- **Direction**: Reproduce the records word for word, starting at the first line of the records and ending at the line that contains "[x=468, y=21]", including both of those lines.
** start of Entries supplied **
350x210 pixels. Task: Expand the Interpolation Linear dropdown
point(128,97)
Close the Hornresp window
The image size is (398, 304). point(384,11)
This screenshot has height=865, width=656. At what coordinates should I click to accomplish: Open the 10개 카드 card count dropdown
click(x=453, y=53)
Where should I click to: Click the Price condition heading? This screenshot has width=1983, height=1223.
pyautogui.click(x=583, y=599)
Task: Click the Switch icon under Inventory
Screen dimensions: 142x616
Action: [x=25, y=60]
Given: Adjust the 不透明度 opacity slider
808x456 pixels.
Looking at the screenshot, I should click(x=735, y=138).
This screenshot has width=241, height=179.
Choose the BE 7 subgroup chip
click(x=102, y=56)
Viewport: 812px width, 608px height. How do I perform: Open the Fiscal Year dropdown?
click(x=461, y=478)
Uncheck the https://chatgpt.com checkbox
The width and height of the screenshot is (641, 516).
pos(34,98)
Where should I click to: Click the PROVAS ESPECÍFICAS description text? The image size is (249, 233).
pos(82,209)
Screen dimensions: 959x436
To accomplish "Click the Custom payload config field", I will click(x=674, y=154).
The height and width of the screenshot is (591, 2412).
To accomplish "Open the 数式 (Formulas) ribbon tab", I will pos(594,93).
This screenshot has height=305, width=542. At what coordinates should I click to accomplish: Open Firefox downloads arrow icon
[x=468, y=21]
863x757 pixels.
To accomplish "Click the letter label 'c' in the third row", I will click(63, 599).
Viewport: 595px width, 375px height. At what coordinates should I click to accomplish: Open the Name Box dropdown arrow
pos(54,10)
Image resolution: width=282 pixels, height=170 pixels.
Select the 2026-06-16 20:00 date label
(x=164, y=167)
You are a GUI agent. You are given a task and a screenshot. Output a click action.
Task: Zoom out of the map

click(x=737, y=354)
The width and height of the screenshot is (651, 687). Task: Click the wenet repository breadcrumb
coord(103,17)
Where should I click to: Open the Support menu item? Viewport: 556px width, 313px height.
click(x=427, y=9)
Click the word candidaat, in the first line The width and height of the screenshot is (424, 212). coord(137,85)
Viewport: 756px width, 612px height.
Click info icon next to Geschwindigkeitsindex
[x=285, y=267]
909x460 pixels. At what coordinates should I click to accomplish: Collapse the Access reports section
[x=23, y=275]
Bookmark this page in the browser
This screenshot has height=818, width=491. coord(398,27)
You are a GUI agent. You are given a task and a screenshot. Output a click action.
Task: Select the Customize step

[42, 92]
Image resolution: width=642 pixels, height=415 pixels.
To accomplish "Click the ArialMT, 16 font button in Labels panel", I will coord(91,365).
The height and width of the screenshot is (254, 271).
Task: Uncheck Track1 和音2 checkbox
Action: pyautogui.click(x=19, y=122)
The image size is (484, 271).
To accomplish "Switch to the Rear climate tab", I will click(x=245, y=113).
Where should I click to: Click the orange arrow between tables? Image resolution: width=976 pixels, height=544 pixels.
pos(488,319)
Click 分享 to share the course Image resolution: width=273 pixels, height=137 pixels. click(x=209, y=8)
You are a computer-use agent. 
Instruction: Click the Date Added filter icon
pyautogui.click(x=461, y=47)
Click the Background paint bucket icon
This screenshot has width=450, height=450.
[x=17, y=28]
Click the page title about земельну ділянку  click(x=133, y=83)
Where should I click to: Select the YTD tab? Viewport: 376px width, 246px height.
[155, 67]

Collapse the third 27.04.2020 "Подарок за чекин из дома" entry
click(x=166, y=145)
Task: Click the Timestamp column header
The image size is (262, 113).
** end of Entries supplied **
- **Result of the exercise**:
350x210 pixels. Task: Expand the Interpolation Linear dropdown
point(128,97)
Close the Hornresp window
The image size is (398, 304). point(384,11)
This screenshot has height=865, width=656. At what coordinates should I click to accomplish: Open the 10개 카드 card count dropdown
click(x=453, y=53)
Where should I click to: Click the Price condition heading? This screenshot has width=1983, height=1223.
pyautogui.click(x=583, y=599)
Task: Click the Switch icon under Inventory
Screen dimensions: 142x616
Action: [x=25, y=60]
Given: Adjust the 不透明度 opacity slider
808x456 pixels.
Looking at the screenshot, I should click(x=735, y=138).
This screenshot has width=241, height=179.
Choose the BE 7 subgroup chip
click(x=102, y=56)
Viewport: 812px width, 608px height. How do I perform: Open the Fiscal Year dropdown?
click(x=461, y=478)
Uncheck the https://chatgpt.com checkbox
The width and height of the screenshot is (641, 516).
pos(34,98)
Where should I click to: Click the PROVAS ESPECÍFICAS description text? The image size is (249, 233).
pos(82,209)
Screen dimensions: 959x436
To accomplish "Click the Custom payload config field", I will click(x=674, y=154).
The height and width of the screenshot is (591, 2412).
To accomplish "Open the 数式 (Formulas) ribbon tab", I will pos(594,93).
This screenshot has height=305, width=542. At what coordinates should I click to accomplish: Open Firefox downloads arrow icon
[x=468, y=21]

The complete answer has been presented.